É uma tendência dos nossos dias: o academismo televisivo, na sua obsessão clean, surge muitas vezes promovido a imaculado classicismo — este texto foi publicado no Diário de Notícias (20 Julho), com o título 'O triunfo do maneirismo'.
Bizarro fenómeno dos nossos dias: o apagamento das memórias cinéfilas (o espectador comum conheço Pelé e Eusébio, mas ignora Dreyer ou Renoir) consagrou o formalismo mais ou menos maneirista como “resposta” mais adequada às rotinas televisivas.

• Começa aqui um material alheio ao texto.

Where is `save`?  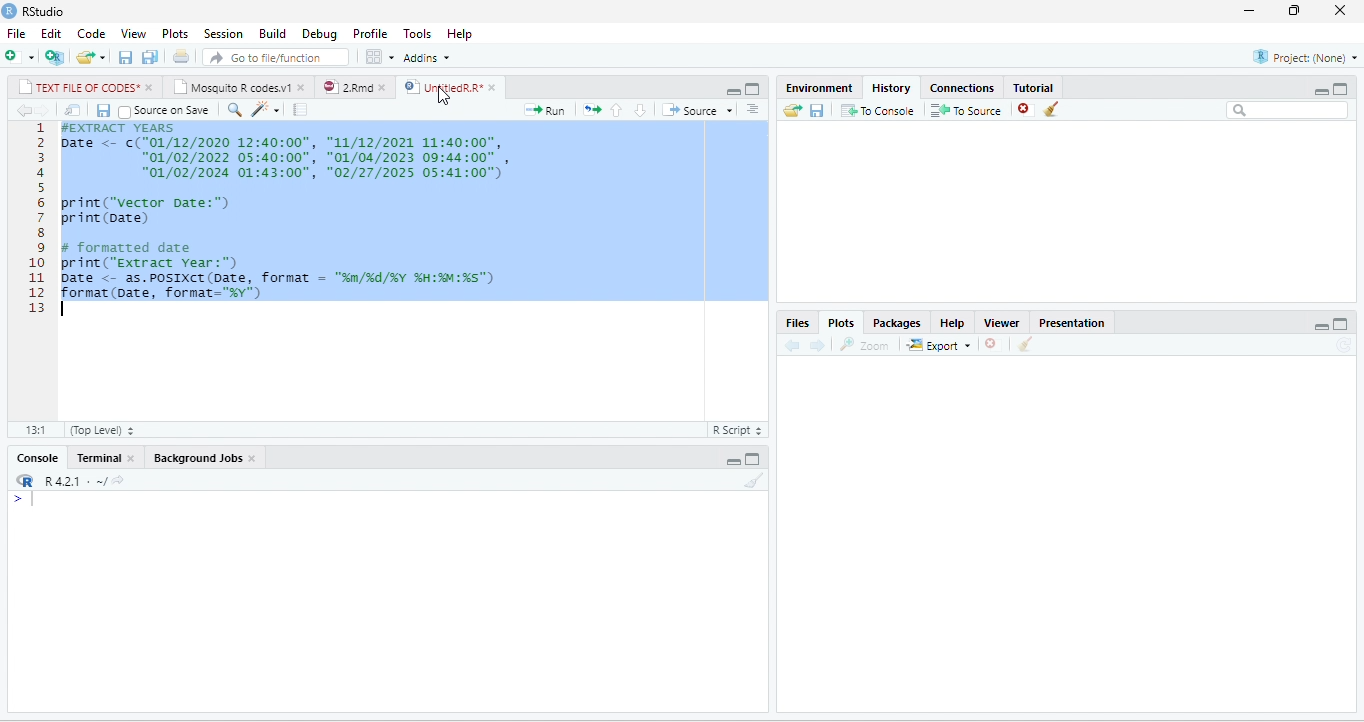
save is located at coordinates (817, 110).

Aí o está o exemplo de Lady Macbeth, produção britânica realizada por William Oldroyd, adaptando Lady Macbeth do Distrito de Mtsensk (1865), do escritor russo Nikolai Leskov (obra na origem de uma ópera de Dmitri Shostakovich e um filme de Andrzej Wajda, respectivamente de 1934 e 1962). As tensões da intriga, cruzando as convulsões sexuais e o impulso criminoso, encontram algum eco na qualidade do elenco (liderado por Florence Pugh), mas o projecto cedo se confunde com o decorativismo de um telefilme de rotina. Conscientemente ou não, Lady Macbeth consagra a noção corrente de produto cultural sério e chique. Que Orson Welles nos acuda...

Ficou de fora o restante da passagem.